**Data to process:**
::::::

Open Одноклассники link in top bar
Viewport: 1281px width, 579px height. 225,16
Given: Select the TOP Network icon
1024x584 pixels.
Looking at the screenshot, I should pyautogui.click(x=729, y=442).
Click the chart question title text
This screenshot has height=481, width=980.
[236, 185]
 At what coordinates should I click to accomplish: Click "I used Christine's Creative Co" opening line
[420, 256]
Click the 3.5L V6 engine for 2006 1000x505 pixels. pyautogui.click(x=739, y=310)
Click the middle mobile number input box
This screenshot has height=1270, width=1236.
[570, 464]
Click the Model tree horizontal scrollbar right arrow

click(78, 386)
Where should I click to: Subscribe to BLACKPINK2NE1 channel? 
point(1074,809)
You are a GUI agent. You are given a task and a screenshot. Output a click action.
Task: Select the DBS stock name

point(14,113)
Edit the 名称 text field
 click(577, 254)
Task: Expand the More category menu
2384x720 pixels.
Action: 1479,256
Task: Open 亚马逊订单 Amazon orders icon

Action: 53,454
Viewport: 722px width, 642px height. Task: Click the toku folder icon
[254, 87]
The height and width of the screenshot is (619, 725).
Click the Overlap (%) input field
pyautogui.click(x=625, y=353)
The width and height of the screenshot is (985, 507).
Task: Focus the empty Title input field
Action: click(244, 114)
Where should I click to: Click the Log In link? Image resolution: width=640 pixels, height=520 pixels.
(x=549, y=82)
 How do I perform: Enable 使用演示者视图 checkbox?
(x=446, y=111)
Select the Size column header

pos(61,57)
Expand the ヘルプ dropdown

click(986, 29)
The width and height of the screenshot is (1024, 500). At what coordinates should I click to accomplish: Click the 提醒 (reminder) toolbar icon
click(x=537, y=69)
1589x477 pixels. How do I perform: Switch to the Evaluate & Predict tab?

::::::

**What the task requires:**
Print each of the lines above again, unchanged.

**Solution to this exercise:**
Open Одноклассники link in top bar
Viewport: 1281px width, 579px height. 225,16
Given: Select the TOP Network icon
1024x584 pixels.
Looking at the screenshot, I should pyautogui.click(x=729, y=442).
Click the chart question title text
This screenshot has height=481, width=980.
[236, 185]
 At what coordinates should I click to accomplish: Click "I used Christine's Creative Co" opening line
[420, 256]
Click the 3.5L V6 engine for 2006 1000x505 pixels. pyautogui.click(x=739, y=310)
Click the middle mobile number input box
This screenshot has height=1270, width=1236.
[570, 464]
Click the Model tree horizontal scrollbar right arrow

click(78, 386)
Where should I click to: Subscribe to BLACKPINK2NE1 channel? 
point(1074,809)
You are a GUI agent. You are given a task and a screenshot. Output a click action.
Task: Select the DBS stock name

point(14,113)
Edit the 名称 text field
 click(577, 254)
Task: Expand the More category menu
2384x720 pixels.
Action: 1479,256
Task: Open 亚马逊订单 Amazon orders icon

Action: 53,454
Viewport: 722px width, 642px height. Task: Click the toku folder icon
[254, 87]
The height and width of the screenshot is (619, 725).
Click the Overlap (%) input field
pyautogui.click(x=625, y=353)
The width and height of the screenshot is (985, 507).
Task: Focus the empty Title input field
Action: click(244, 114)
Where should I click to: Click the Log In link? Image resolution: width=640 pixels, height=520 pixels.
(x=549, y=82)
 How do I perform: Enable 使用演示者视图 checkbox?
(x=446, y=111)
Select the Size column header

pos(61,57)
Expand the ヘルプ dropdown

click(986, 29)
The width and height of the screenshot is (1024, 500). At what coordinates should I click to accomplish: Click the 提醒 (reminder) toolbar icon
click(x=537, y=69)
1589x477 pixels. How do I perform: Switch to the Evaluate & Predict tab?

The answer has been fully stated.